JONES: It's true that there are a number of proprietary expression systems, both mammalian and microbial, and that you will pay some kind of license fee, access fee, or royalty for, but that can give you much higher expression so you can run fewer batches earlier on. That will lead to significant cost savings and give you better cost of goods in the later stages when you commercialize the product. If you have the time and don't need as much product and don't want to pay for it, then there are systems out there that have been off patent and that also can be accessed. I certainly believe there are benefits of proprietary expression systems but I believe they are not for everybody.
MILLER: And if you choose to use a proprietary expression system at the early stages, are you then committed to using that system all the way through?
JONES: Yes, because ideally if you can develop a cell line at the very beginning that will take you through to commercialization, you are better off. It is one of the things that is the most difficult to change. If you can get your cell line right the first time, it will mean significant cost savings in the later stages of your development program. So you should choose a system that you are going to stick with.
MILLER: How about when it comes to bioreactor technologies on the market today—flexible bag-based systems that use a lot of disposables. Are there pros and cons of using those systems versus traditional tank-based systems?
JONES: Especially in a CMO, which is by definition a multiproduct facility, there are significant benefits to using disposable systems, eliminating the need to do the cleaning between batches of different products. At the later stages, as you reach larger scales, it's less important as you get to more and more batches of the same product. A lot of companies are using disposable seed reactors for the smaller volumes that are needed before you inoculate the large final production reactor.

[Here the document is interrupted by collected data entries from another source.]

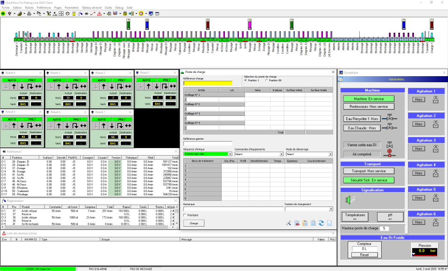Click the blank new document icon
Screen dimensions: 448x271
[x=329, y=223]
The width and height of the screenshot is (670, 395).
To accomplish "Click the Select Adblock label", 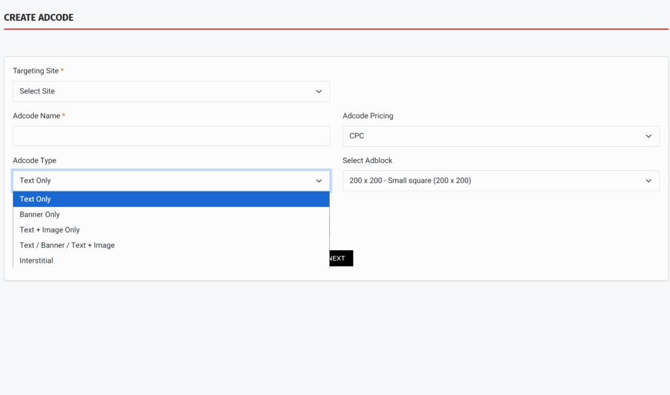I will click(x=367, y=160).
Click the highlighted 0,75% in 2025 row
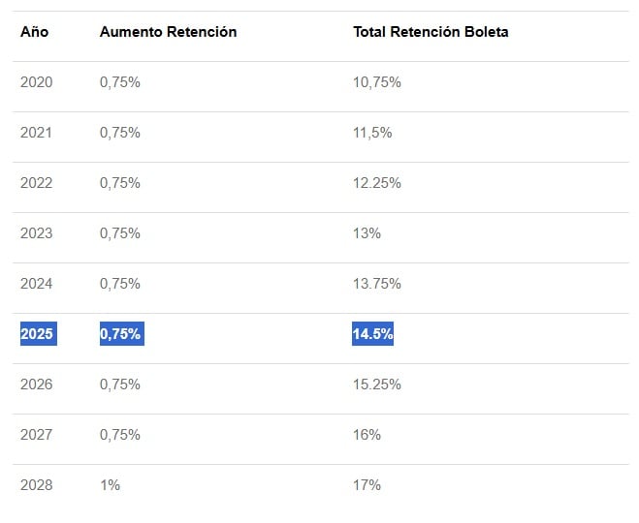 click(120, 334)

MILLER: A big question for a lot of companies is where can they find cost savings in the manufacturing process, and where they should spend money to make sure they get a good outcome.
JONES: At the beginning I said the cell line is very important; it is the crown jewel, something that regulatory authorities look very closely at. It is worth spending the money to get your production cell line right. During process development in the early stages, you can spend as much or as little as you want. If you spend more to get more information about your process, the better armed you are for the later stages. But to get to the clinic quickly, you can implement platform processes for well-characterized classes of molecules such as antibodies. Or you could spend less time; you have to meet safety requirements, but you can spend a lot less money on process development early on.
MILLER: In your experience, what are some of the most biggest mistakes that biopharmaceutical companies make in dealing with a CMO?
JONES: One of the biggest problems is not having the understanding of what your molecule is supposed to look like—not having the analytical methods in place and not understanding what you are asking the CMO to make, and also not having methods that you can transfer to the CMO. I have actually seen projects delayed because analytical methods weren't in place in the hands of the quality control group, and they couldn't do the production run. Another mistake working with CMOs is throwing the process over the fence and waiting for the results to come back. You need to manage the CMO and work with them. You are a team and you are working together on your product, but they are providing the resources. So you need to work together.
This interview has been edited for length and clarity.